__EXTRACTED RECORDS__
——
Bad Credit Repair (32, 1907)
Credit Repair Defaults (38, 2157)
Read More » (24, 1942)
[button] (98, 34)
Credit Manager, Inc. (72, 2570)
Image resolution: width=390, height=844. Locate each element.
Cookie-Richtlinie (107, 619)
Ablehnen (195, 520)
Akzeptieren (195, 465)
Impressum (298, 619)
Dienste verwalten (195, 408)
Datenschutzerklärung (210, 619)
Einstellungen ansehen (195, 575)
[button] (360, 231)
——
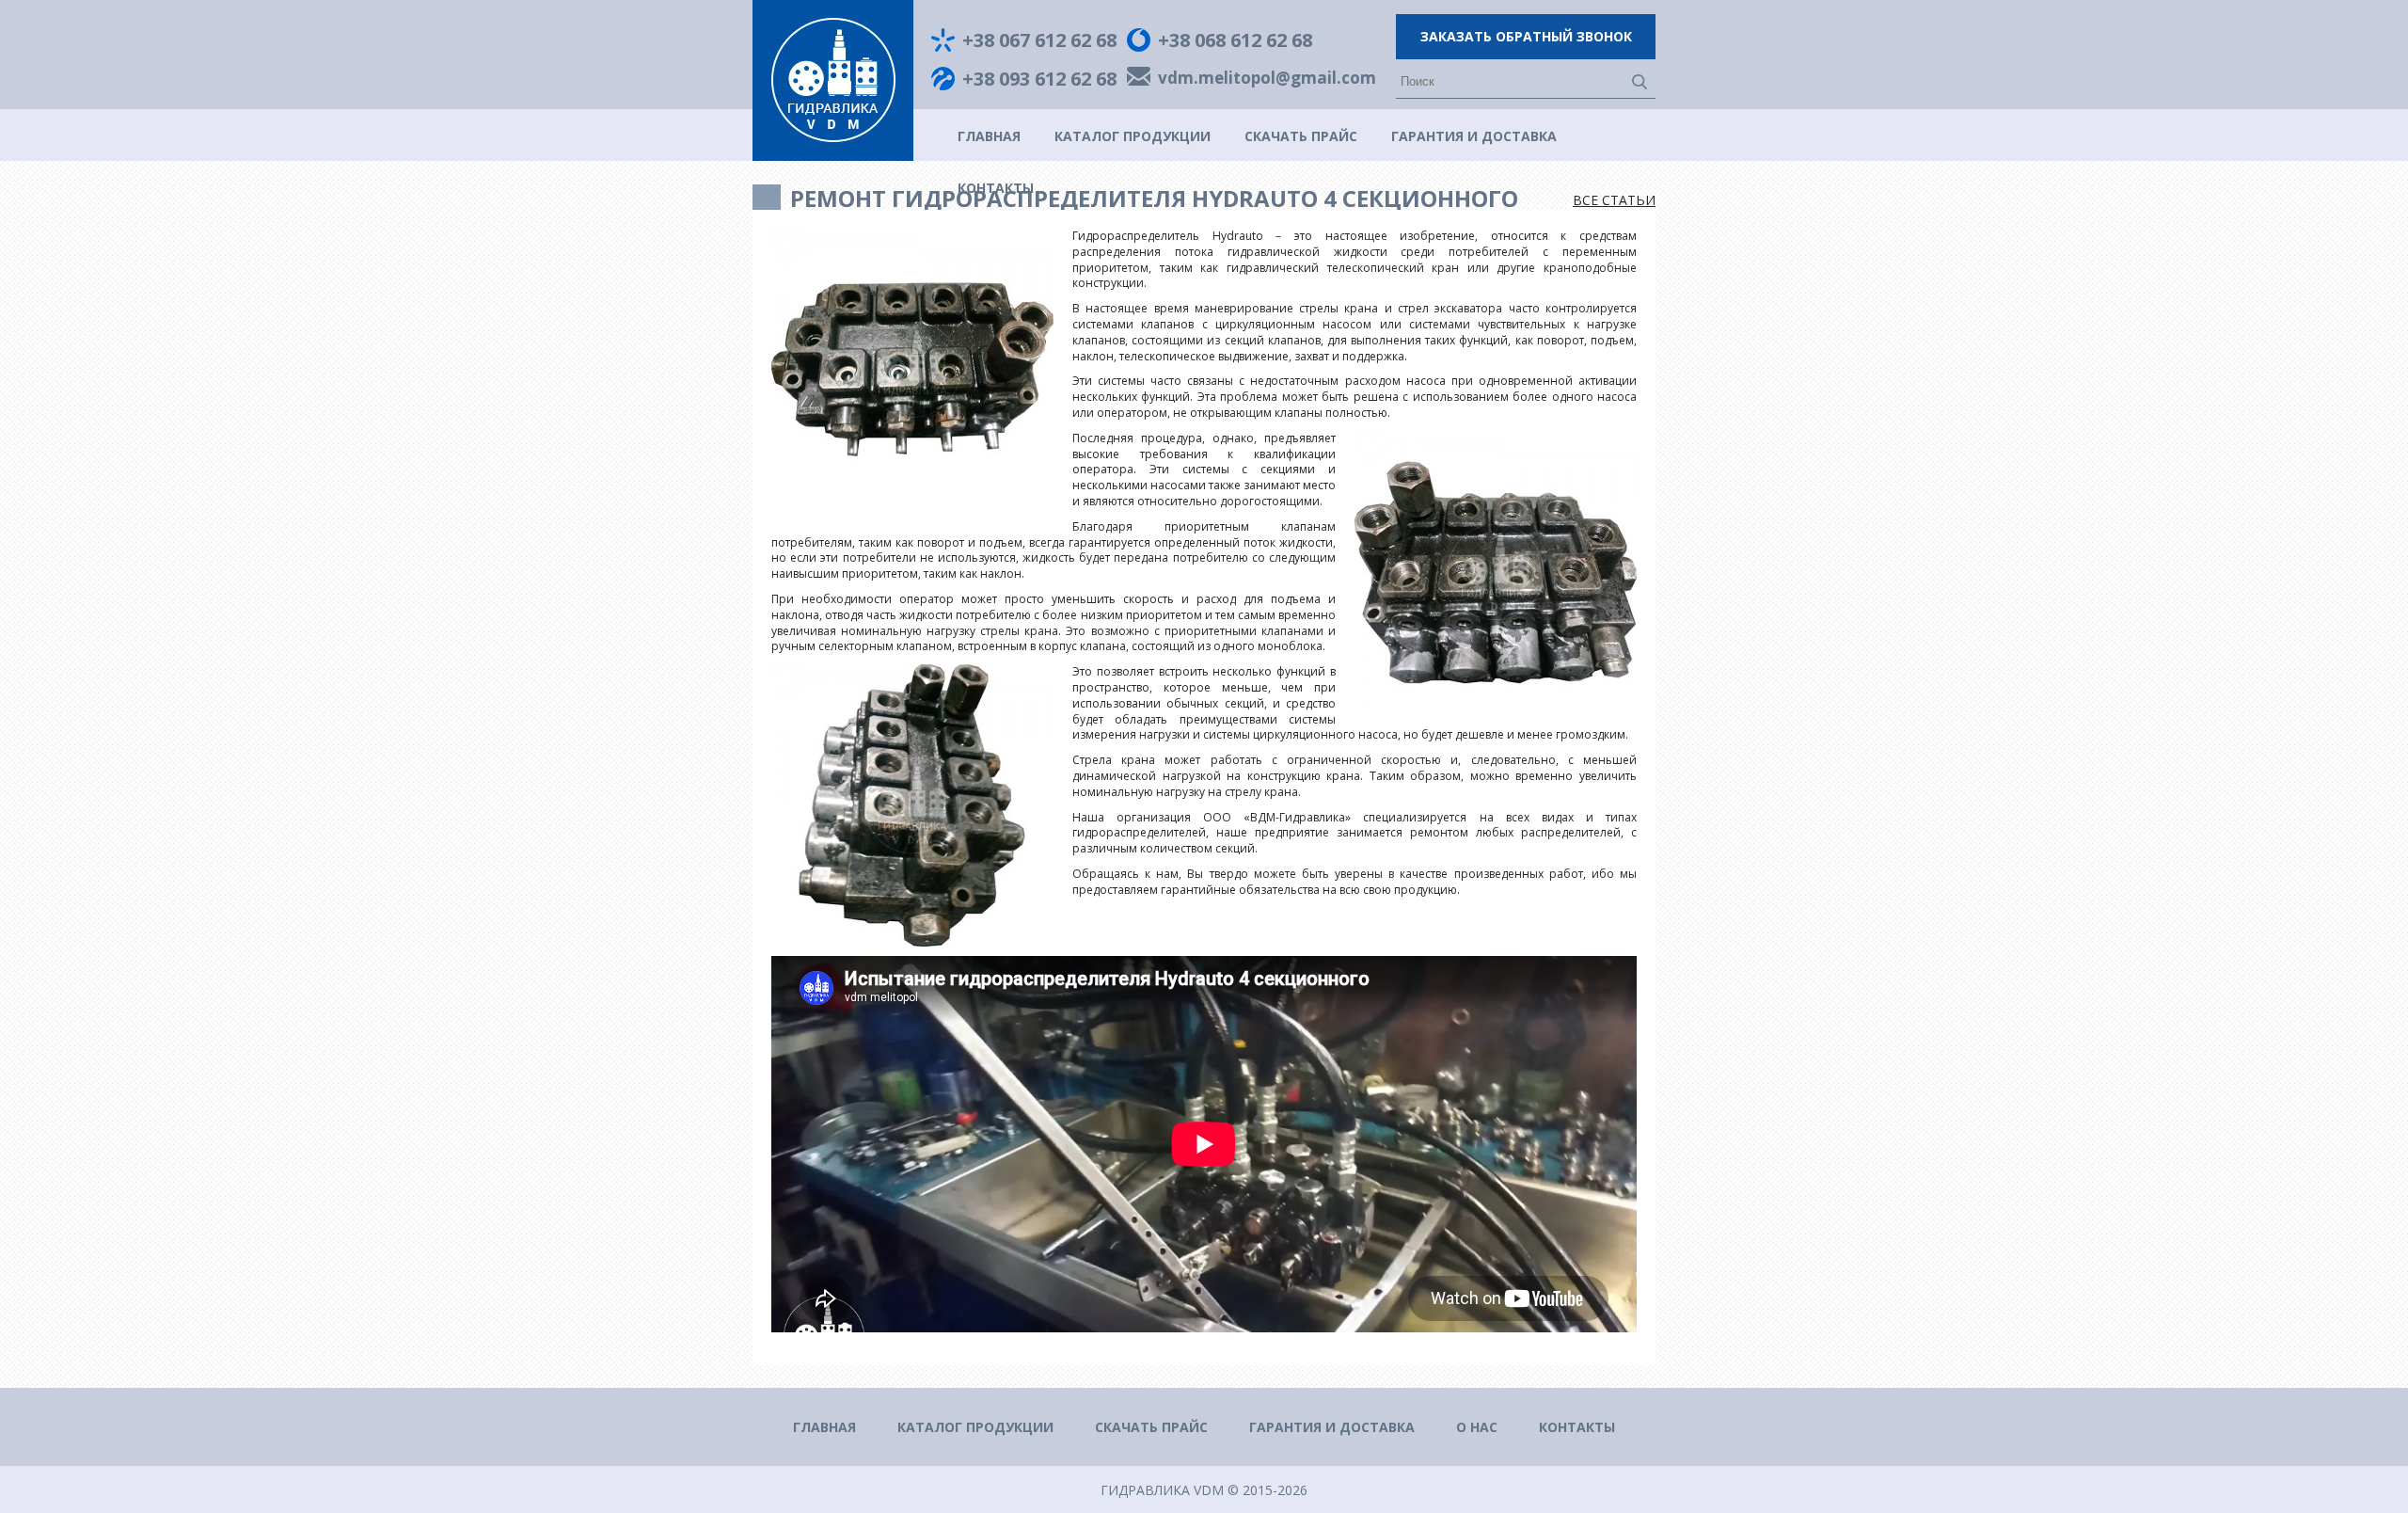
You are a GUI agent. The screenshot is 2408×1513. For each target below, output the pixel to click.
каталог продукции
——
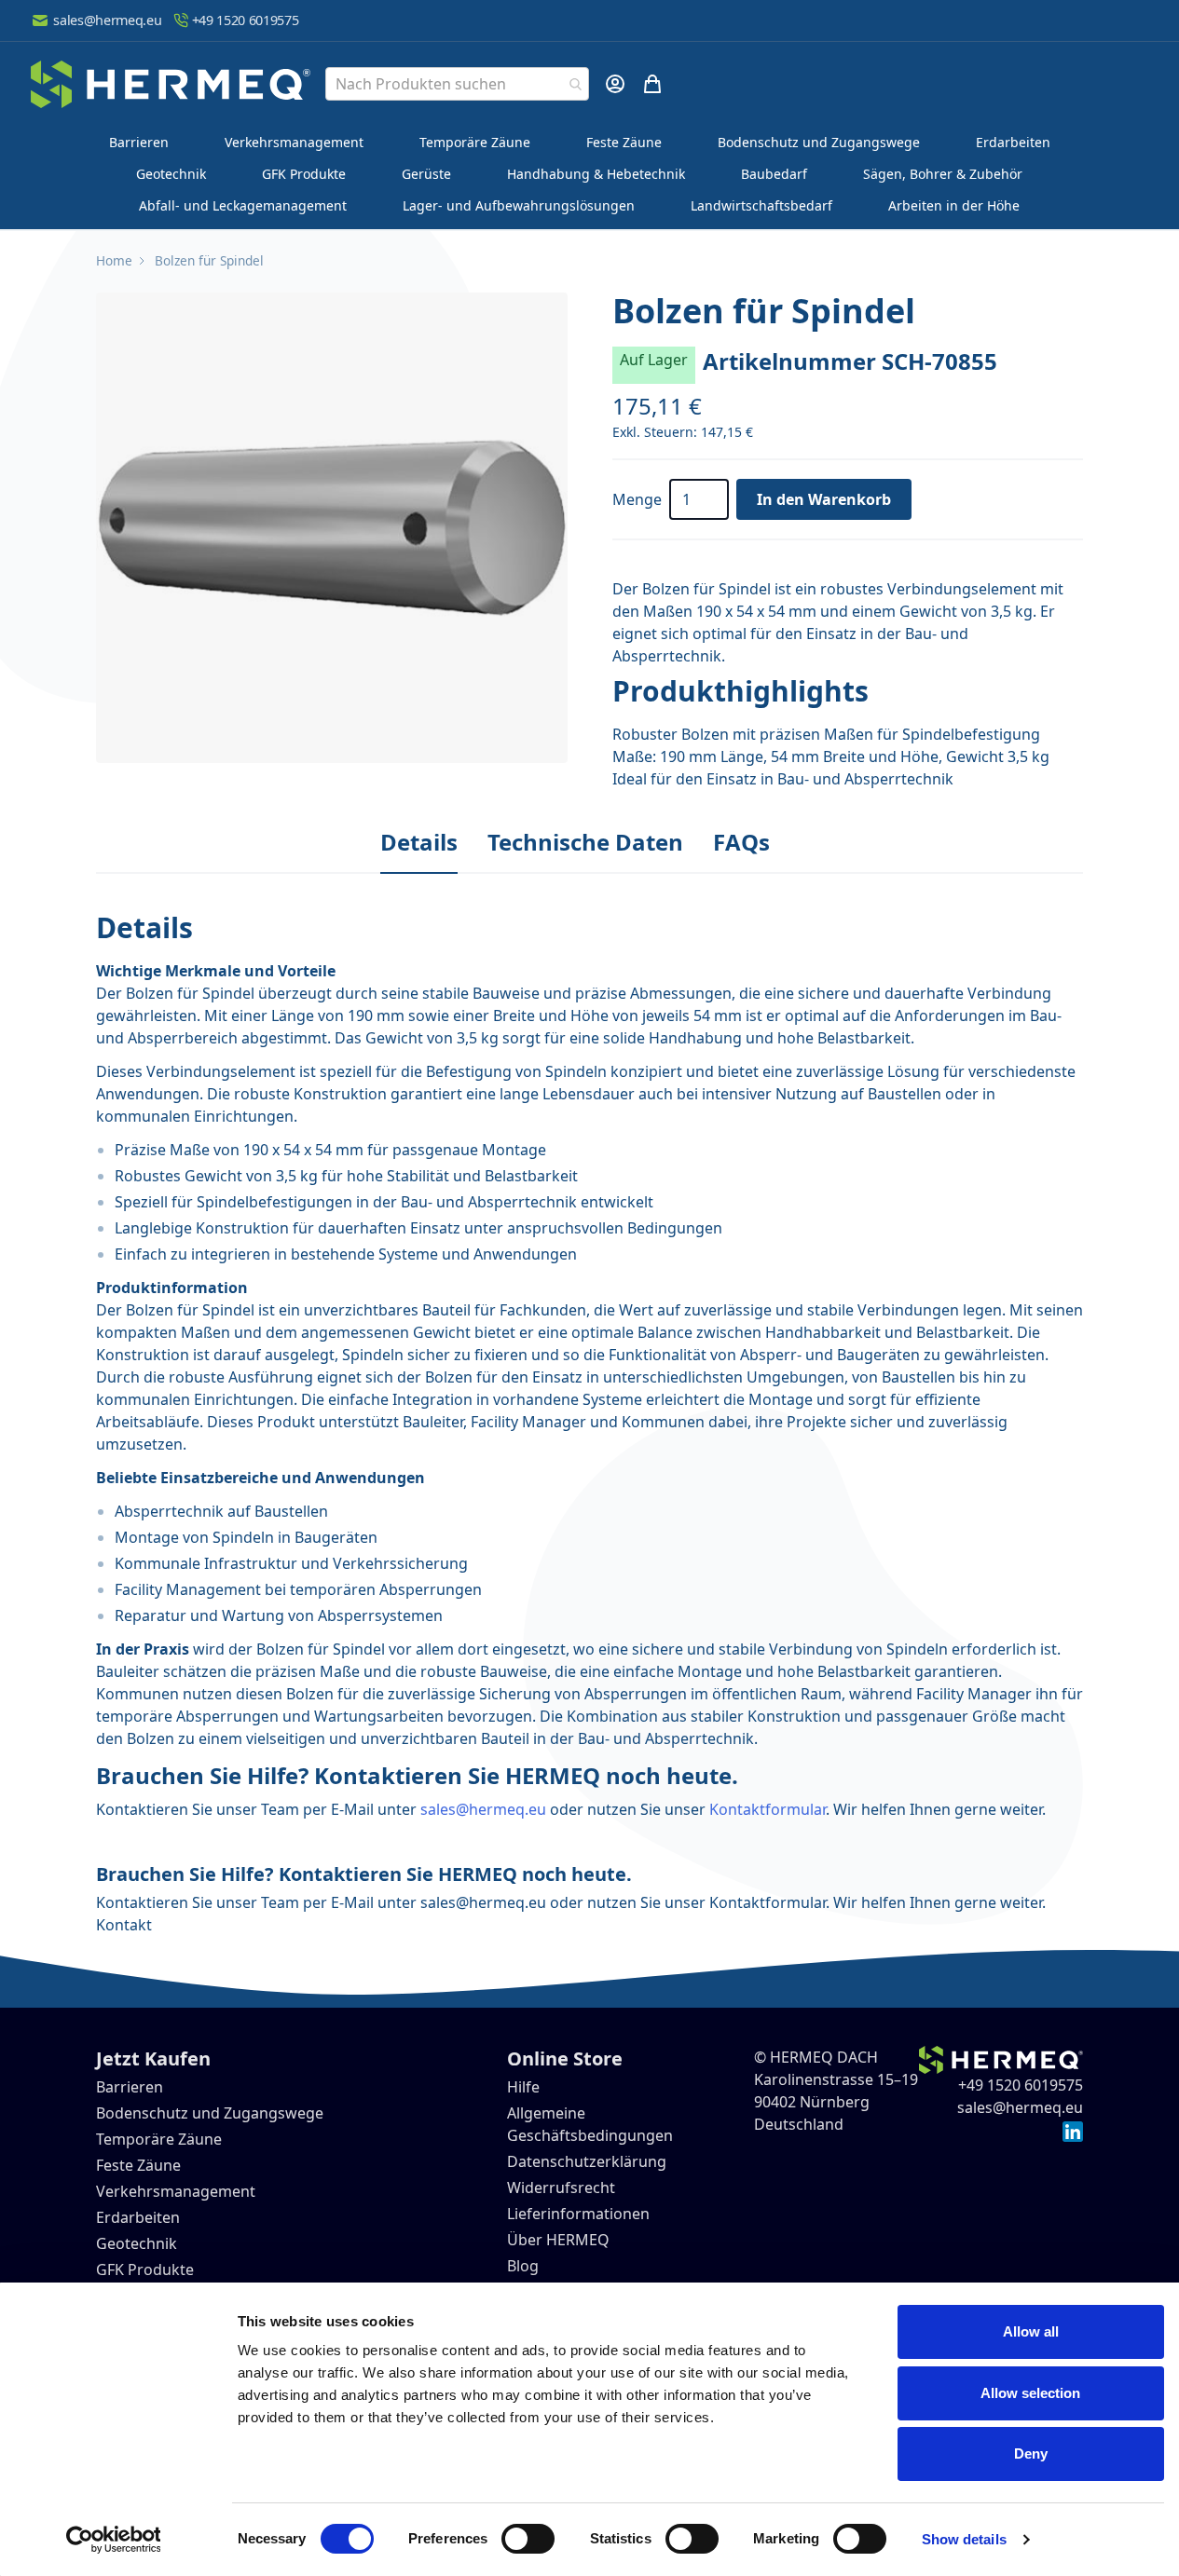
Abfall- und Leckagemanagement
——
__PROBLEM__
Look above for the line with "Datenschutzerklärung (210, 619)" and the line with "[button] (360, 231)", and reproduce exactly those two lines plus every line between, nothing more.

__RESULT OF THIS TASK__
Datenschutzerklärung (210, 619)
Einstellungen ansehen (195, 575)
[button] (360, 231)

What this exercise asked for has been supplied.